This essay is concerned with the liberation of women after the feminist movement and deviancy and criminality of women and specifically whether or not the liberation of women after the feminist movement has affected the deviancy and criminality of women in contemporary society. This essay is also concerned with questioning what has affected the criminality of women if the feminist movement did not.

This essay will have three objectives. The first is to define feminist and to explain the feminist movement and perspective. The second is to discuss the increase in female deviants and female criminality and the third is to offer alternative reasons for the increase in female criminality.

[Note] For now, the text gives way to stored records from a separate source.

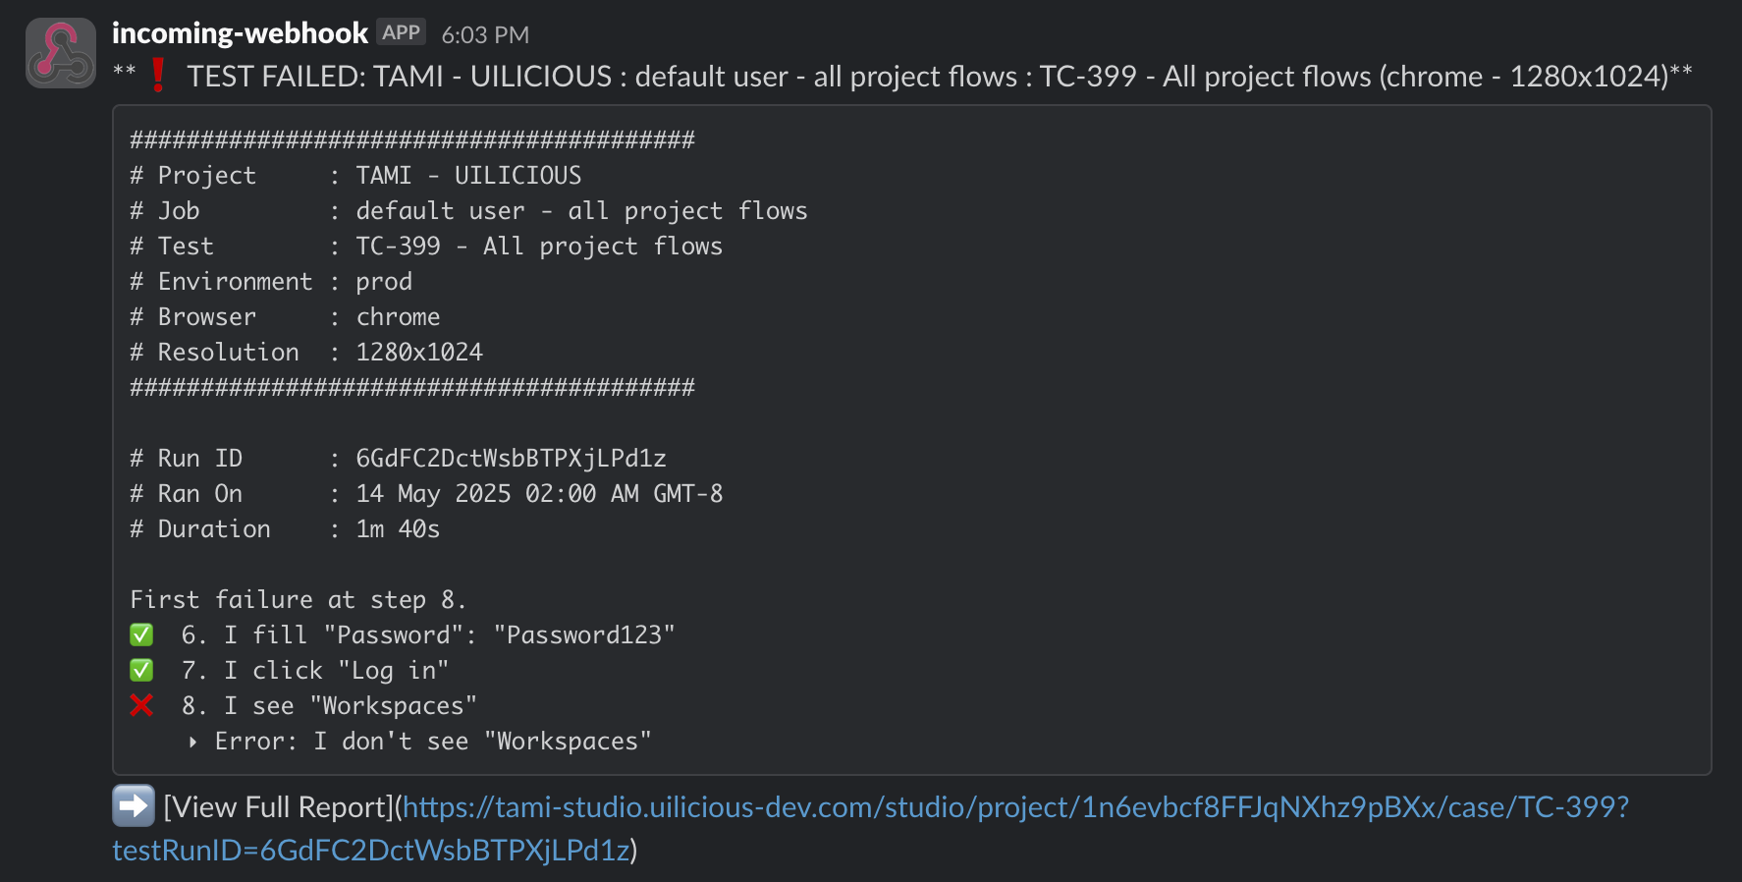
Task: Click the TEST FAILED headline text
Action: coord(314,77)
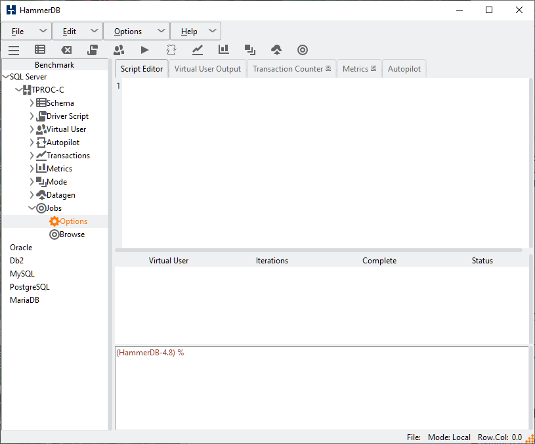Open the File menu
The image size is (535, 444).
point(26,31)
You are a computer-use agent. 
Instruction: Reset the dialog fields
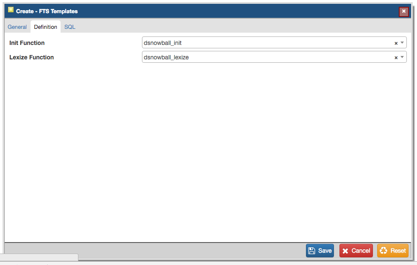(x=393, y=251)
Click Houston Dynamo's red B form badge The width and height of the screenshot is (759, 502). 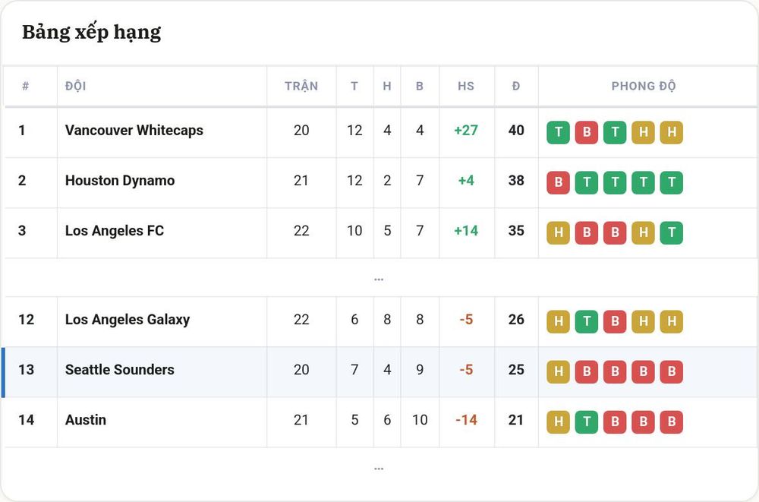(x=558, y=183)
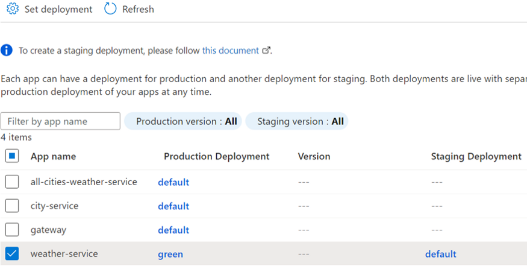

It is first necessary to define the term feminist. A feminist is defined in the dictionary as the theory of political, economic and social equality of the sexes and is the organized activity on behalf of women’s rights and interests. (Merriam-Webster dictionary). The critique within feminism as an ideology involves the discrimination and injustices suffered by women in existing society. (Leech, 1996, pg 231.) There is no one single feminist perspective. Liberal feminists are a branch of feminists that argue that gender equality can be achieved without challenging men as a group or changing basic economic and political arrangements such as capitalism. (Leech, 1996, pg 223). Other feminists claim that liberal feminism fails to understand women’s true interests and cannot provide a strategy for their liberation ( Eatwell and Wright, 1993, pg 201) there are also Marxist/socialist feminists who unlike the liberal feminists see a contradiction between women and achieving civil and political rights. Socialist feminists understand women to be twice as oppressed (Wilford, 1984, pg.263) not only are they oppressed in the economic and political world but also oppressed within the family and home. Liberal and socialist feminists have different perspectives over the relationship between men and women in society. Liberals believe social change is the consequence of free choice made by the individual whereas socialists believe social pressures outside their control mould men and women. (Leech, 1996, pg 238.) Marxist feminists put forward the idea that the position of women can only be understood in terms of capitalism and class and the exploitation of the industrial working class under capitalism. (Wilson and Montague, 1999). Marxist feminism is very much to do with women and class inequality and focus its attention on the unpaid domestic labor performed by women and the exploitation of women in the labor force. There are also radical feminists. Radical feminists believe men exploit women in what ever they do and use their sexual dominance to oppress them. They are the most extreme of all feminists.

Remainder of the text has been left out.